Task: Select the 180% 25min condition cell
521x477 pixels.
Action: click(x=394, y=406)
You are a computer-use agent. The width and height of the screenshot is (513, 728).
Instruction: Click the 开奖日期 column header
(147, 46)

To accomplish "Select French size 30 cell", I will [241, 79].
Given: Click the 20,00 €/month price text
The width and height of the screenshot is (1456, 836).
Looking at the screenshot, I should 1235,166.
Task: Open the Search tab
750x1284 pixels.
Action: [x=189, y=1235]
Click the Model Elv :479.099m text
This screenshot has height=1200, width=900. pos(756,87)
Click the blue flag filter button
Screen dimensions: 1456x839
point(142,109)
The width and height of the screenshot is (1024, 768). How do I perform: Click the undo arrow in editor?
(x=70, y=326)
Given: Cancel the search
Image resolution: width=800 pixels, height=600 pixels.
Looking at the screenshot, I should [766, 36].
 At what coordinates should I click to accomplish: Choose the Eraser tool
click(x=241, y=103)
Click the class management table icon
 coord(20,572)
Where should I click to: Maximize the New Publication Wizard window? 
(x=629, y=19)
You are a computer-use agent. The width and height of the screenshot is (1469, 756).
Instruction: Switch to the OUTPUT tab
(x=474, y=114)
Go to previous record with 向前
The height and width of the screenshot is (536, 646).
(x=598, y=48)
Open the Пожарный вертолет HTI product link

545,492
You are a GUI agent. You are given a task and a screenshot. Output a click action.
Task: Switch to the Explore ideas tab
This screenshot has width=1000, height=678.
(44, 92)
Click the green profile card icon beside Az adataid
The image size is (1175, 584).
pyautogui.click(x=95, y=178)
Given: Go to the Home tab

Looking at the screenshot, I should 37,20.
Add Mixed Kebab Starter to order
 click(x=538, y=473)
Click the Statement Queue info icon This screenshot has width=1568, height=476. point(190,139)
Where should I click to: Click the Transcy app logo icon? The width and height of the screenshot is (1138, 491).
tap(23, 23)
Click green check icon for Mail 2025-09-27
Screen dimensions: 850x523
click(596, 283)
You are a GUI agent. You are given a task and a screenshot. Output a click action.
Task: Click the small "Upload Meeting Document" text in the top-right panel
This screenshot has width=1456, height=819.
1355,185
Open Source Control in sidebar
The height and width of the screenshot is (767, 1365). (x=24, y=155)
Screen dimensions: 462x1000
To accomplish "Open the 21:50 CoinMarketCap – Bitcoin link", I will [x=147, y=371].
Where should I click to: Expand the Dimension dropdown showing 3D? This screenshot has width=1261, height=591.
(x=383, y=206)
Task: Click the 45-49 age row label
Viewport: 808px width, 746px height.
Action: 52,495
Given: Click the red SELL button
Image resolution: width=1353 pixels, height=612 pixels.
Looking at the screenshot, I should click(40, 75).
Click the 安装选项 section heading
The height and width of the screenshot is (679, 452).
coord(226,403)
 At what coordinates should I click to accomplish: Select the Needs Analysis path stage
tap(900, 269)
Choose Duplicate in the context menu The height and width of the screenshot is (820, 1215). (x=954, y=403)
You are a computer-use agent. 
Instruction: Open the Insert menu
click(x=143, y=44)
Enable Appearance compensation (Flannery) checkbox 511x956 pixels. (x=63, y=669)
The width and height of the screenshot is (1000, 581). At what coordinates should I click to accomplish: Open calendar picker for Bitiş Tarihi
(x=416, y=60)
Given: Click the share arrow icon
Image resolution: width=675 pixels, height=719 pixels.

= Task objective =
Write out every entry again, exactly as it appears.

= Reply to the task =
Task: Select the 180% 25min condition cell
521x477 pixels.
Action: click(x=394, y=406)
You are a computer-use agent. The width and height of the screenshot is (513, 728).
Instruction: Click the 开奖日期 column header
(147, 46)

To accomplish "Select French size 30 cell", I will [241, 79].
Given: Click the 20,00 €/month price text
The width and height of the screenshot is (1456, 836).
Looking at the screenshot, I should 1235,166.
Task: Open the Search tab
750x1284 pixels.
Action: [x=189, y=1235]
Click the Model Elv :479.099m text
This screenshot has height=1200, width=900. pos(756,87)
Click the blue flag filter button
Screen dimensions: 1456x839
point(142,109)
The width and height of the screenshot is (1024, 768). How do I perform: Click the undo arrow in editor?
(x=70, y=326)
Given: Cancel the search
Image resolution: width=800 pixels, height=600 pixels.
Looking at the screenshot, I should [766, 36].
 At what coordinates should I click to accomplish: Choose the Eraser tool
click(x=241, y=103)
Click the class management table icon
 coord(20,572)
Where should I click to: Maximize the New Publication Wizard window? 
(x=629, y=19)
You are a computer-use agent. The width and height of the screenshot is (1469, 756).
Instruction: Switch to the OUTPUT tab
(x=474, y=114)
Go to previous record with 向前
The height and width of the screenshot is (536, 646).
(x=598, y=48)
Open the Пожарный вертолет HTI product link

545,492
You are a GUI agent. You are given a task and a screenshot. Output a click action.
Task: Switch to the Explore ideas tab
This screenshot has width=1000, height=678.
(44, 92)
Click the green profile card icon beside Az adataid
The image size is (1175, 584).
pyautogui.click(x=95, y=178)
Given: Go to the Home tab

Looking at the screenshot, I should 37,20.
Add Mixed Kebab Starter to order
 click(x=538, y=473)
Click the Statement Queue info icon This screenshot has width=1568, height=476. point(190,139)
Where should I click to: Click the Transcy app logo icon? The width and height of the screenshot is (1138, 491).
tap(23, 23)
Click green check icon for Mail 2025-09-27
Screen dimensions: 850x523
click(596, 283)
You are a GUI agent. You are given a task and a screenshot. Output a click action.
Task: Click the small "Upload Meeting Document" text in the top-right panel
This screenshot has width=1456, height=819.
1355,185
Open Source Control in sidebar
The height and width of the screenshot is (767, 1365). (x=24, y=155)
Screen dimensions: 462x1000
To accomplish "Open the 21:50 CoinMarketCap – Bitcoin link", I will [x=147, y=371].
Where should I click to: Expand the Dimension dropdown showing 3D? This screenshot has width=1261, height=591.
(x=383, y=206)
Task: Click the 45-49 age row label
Viewport: 808px width, 746px height.
Action: 52,495
Given: Click the red SELL button
Image resolution: width=1353 pixels, height=612 pixels.
Looking at the screenshot, I should click(40, 75).
Click the 安装选项 section heading
The height and width of the screenshot is (679, 452).
coord(226,403)
 At what coordinates should I click to accomplish: Select the Needs Analysis path stage
tap(900, 269)
Choose Duplicate in the context menu The height and width of the screenshot is (820, 1215). (x=954, y=403)
You are a computer-use agent. 
Instruction: Open the Insert menu
click(x=143, y=44)
Enable Appearance compensation (Flannery) checkbox 511x956 pixels. (x=63, y=669)
The width and height of the screenshot is (1000, 581). At what coordinates should I click to accomplish: Open calendar picker for Bitiş Tarihi
(x=416, y=60)
Given: Click the share arrow icon
Image resolution: width=675 pixels, height=719 pixels.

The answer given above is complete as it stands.